DATA PROVIDED ->
================================
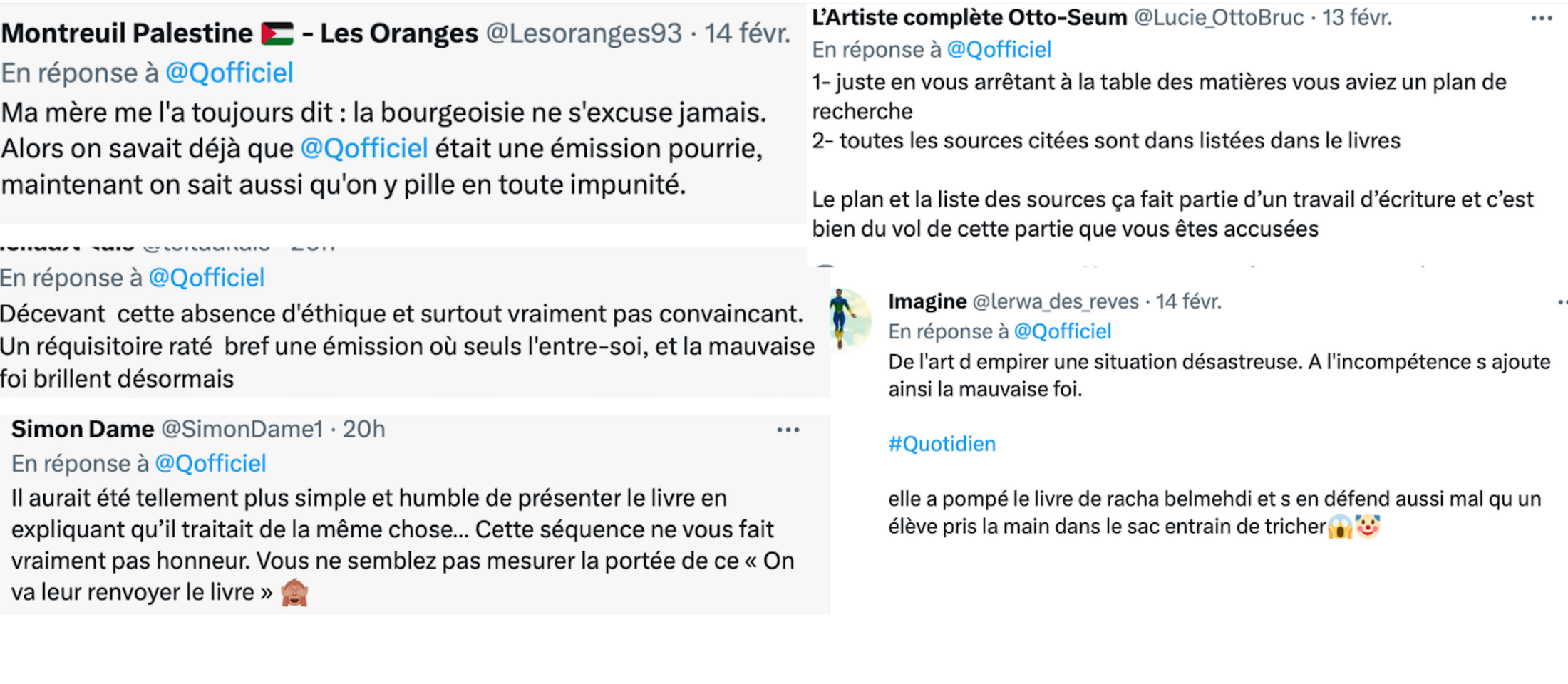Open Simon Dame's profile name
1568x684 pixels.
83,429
================================
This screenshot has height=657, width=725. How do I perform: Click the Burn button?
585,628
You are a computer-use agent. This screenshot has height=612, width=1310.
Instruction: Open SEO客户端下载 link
================================
WHAT YOU NEED TO DO -> Please give again the lines above between the line holding "This screenshot has height=657, width=725." and the line holding "Instruction: Open SEO客户端下载 link", inclusive, exactly as they are and with nothing added.

ANSWER ->
This screenshot has height=657, width=725. How do I perform: Click the Burn button?
585,628
You are a computer-use agent. This screenshot has height=612, width=1310.
Instruction: Open SEO客户端下载 link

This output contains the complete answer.